VIII. PLASTICITY AND SUPERVENIENCE

In light of the foregoing, (MMR) and its extensions offer a new nonreductive position whereby many-many correlations fit comfortably with the contextual determination of higher-level properties. To underscore this novelty, I will finish by comparing another idea currently popular among nonreductivists--the doctrine of supervenience.

"Supervenience" is a term of art designating a family of relations tied together by the general idea that indiscernibility with respect to lower-level properties should entail a corresponding indiscernibility with respect to higher-level properties. Variations on this basic theme are then explained largely by differences regarding the items in their mode of determination, be they individuals, regions, or entire worlds (see Horgan, 1993a).

So consider basic or generalized supervenience, according to which there can be no difference in a set of properties A without a difference in another set of properties B (Lewis, 1986, p. 14; Kim, 1990, pp. 131-40; McLaughlin, 1995, pp. 17-24). As such, (MMR) entails supervenience.(19) The crucial difference lies in the opposite direction.

That is to say, generalized supervenience fails to imply (MMR) because it is compatible with the denial of all property plasticity. Thus, it is compatible with the materialist type-identity theory whereby all higher-level properties are mapped one-to-one with lower-level physical properties, since, under the assumption of identity, indiscernibility with respect to B is ipso facto indiscernibility with respect to A.

It goes without saying, also, that more specific forms of supervenience will not imply (MMR) either. Whether individual or global, the doctrine is still true under the assumption of type identity--the individuals/worlds will be indiscernible in their A and B properties--an assumption that conflicts with many-many plasticity.(20)

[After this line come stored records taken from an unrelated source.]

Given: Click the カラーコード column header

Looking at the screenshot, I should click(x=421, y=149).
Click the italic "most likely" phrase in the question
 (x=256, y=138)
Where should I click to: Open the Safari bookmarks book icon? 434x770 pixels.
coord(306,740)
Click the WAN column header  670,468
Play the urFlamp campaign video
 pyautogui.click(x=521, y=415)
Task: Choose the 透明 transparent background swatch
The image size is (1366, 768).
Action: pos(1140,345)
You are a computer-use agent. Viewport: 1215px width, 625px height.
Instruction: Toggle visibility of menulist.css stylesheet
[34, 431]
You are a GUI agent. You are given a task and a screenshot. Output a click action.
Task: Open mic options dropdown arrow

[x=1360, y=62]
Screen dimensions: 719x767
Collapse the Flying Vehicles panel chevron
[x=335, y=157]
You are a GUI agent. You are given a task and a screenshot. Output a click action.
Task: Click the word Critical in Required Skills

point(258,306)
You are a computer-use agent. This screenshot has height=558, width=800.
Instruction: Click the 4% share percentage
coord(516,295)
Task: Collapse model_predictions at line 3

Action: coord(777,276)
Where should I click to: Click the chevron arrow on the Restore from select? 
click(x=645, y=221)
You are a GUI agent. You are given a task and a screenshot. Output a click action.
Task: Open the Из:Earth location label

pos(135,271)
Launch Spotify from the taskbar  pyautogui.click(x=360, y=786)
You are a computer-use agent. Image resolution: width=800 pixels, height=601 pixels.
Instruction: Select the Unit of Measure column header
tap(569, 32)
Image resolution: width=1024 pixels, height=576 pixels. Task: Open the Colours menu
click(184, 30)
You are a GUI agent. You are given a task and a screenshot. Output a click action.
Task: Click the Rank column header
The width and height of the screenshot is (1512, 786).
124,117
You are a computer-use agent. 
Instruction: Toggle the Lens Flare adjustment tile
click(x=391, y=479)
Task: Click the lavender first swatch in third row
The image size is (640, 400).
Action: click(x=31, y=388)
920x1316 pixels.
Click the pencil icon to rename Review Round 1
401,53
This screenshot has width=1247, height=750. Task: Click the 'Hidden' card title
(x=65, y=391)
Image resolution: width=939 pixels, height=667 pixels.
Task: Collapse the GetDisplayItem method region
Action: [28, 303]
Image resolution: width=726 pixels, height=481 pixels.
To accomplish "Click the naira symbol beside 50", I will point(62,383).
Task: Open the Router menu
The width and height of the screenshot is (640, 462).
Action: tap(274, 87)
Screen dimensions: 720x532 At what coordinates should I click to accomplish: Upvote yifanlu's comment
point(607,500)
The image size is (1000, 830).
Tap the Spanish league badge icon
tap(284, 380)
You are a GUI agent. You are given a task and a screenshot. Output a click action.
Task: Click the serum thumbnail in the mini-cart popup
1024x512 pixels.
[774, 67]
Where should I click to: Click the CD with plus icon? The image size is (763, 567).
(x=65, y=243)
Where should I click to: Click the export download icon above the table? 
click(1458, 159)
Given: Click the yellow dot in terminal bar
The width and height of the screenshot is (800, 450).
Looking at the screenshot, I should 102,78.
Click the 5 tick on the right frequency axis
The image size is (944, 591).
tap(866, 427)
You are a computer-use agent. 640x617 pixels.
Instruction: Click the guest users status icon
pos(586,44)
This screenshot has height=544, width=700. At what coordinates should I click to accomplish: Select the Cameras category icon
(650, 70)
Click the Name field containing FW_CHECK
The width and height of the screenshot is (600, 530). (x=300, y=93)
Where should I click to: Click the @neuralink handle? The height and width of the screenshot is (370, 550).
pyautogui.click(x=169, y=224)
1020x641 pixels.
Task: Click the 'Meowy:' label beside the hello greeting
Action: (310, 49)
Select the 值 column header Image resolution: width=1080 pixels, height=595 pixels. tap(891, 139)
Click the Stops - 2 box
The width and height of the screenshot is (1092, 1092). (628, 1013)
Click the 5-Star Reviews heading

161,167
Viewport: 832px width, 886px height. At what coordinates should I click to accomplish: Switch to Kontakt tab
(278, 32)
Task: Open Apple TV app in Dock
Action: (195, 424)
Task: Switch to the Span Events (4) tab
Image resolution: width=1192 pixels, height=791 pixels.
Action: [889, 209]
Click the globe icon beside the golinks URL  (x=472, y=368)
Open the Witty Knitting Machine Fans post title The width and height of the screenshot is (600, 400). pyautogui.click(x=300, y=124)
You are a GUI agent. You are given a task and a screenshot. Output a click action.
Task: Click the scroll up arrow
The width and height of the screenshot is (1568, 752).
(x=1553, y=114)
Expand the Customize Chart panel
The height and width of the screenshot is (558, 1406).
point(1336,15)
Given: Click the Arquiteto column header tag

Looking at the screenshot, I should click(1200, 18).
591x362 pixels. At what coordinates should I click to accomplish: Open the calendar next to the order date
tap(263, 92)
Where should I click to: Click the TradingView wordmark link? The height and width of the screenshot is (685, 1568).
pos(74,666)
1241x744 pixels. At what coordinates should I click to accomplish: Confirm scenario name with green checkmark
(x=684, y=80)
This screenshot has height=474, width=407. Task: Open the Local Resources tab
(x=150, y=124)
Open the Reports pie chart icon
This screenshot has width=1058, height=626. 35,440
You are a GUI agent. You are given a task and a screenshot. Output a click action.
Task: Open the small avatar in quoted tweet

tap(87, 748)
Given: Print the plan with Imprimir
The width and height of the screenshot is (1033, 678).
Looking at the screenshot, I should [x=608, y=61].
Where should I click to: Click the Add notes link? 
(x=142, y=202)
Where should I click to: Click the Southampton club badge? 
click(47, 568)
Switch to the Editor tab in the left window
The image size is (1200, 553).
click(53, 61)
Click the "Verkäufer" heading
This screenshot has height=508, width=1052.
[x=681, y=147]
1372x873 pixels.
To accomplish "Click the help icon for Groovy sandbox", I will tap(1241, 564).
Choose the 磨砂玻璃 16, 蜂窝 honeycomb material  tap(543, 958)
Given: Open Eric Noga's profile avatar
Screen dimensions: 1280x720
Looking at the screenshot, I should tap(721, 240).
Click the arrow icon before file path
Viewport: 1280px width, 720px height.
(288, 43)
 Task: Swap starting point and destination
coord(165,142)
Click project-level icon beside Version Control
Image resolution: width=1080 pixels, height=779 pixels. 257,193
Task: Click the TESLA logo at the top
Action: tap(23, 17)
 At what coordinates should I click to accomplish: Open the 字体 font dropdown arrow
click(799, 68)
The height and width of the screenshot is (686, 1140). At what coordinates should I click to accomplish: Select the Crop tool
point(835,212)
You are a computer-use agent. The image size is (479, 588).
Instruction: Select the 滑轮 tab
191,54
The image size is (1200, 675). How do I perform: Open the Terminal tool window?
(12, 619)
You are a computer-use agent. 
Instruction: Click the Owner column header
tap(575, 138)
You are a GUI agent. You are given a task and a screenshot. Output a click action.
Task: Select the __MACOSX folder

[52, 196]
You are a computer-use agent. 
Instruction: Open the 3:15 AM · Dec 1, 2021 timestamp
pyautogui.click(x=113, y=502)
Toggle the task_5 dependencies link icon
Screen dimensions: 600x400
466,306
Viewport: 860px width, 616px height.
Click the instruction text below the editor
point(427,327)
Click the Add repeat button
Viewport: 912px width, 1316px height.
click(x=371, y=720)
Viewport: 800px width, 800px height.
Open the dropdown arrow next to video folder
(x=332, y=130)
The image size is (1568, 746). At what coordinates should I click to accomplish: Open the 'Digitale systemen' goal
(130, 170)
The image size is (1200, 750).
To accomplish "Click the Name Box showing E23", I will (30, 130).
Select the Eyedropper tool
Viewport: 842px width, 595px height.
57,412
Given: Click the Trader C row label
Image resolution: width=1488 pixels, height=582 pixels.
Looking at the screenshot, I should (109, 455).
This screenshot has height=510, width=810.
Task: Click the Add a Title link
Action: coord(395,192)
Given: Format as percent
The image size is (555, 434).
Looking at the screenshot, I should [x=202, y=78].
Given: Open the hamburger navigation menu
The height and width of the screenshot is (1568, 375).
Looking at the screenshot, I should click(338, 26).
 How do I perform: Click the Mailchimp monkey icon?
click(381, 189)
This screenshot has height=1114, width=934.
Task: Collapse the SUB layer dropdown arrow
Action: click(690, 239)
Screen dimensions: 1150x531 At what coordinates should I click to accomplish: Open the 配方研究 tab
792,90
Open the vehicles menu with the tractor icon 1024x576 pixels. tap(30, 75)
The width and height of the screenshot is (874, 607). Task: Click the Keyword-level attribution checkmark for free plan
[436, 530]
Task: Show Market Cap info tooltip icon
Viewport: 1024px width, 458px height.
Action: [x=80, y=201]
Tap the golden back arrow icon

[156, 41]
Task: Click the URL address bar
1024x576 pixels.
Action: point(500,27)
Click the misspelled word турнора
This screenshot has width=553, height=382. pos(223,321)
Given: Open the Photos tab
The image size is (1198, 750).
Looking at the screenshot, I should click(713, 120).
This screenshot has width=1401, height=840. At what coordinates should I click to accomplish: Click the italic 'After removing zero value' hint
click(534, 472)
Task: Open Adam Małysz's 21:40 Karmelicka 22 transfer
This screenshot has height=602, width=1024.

This fundamental difference in metaphysical commitment should come as no surprise. For, at bottom, supervenience concerns similarities. Items indiscernible in their base properties must be indiscernible in all other respects, meaning the same lower-level types must determine the same higher-level types. Many-many realization, on the other hand, expresses real differences--the same lower-level types determining different higher-level types; and the same higher-level types being determined by different lower-level types.(21)

Hence supervenience and the present many-many relation belong to distinct but conceptually related families. The one is "determination proper." The other is "property plasticity," where that determination is parceled out among specific properties standing in their variable relations.(22)

NOTES

(1.) Discussions in the literature are framed in terms of a heterogeneous lot--"predicates," "properties," "types," and "kinds." I will speak of "properties," and for literary relief, "types" (though the former are abstract generals and the latter abstract particulars).

(2.) Hence Fodor says "Twin cases imply many-one mappings from intentional states to computational implementations," and "Frege cases imply many-one mappings from computational implementations to intentional states" (1994, p. 23).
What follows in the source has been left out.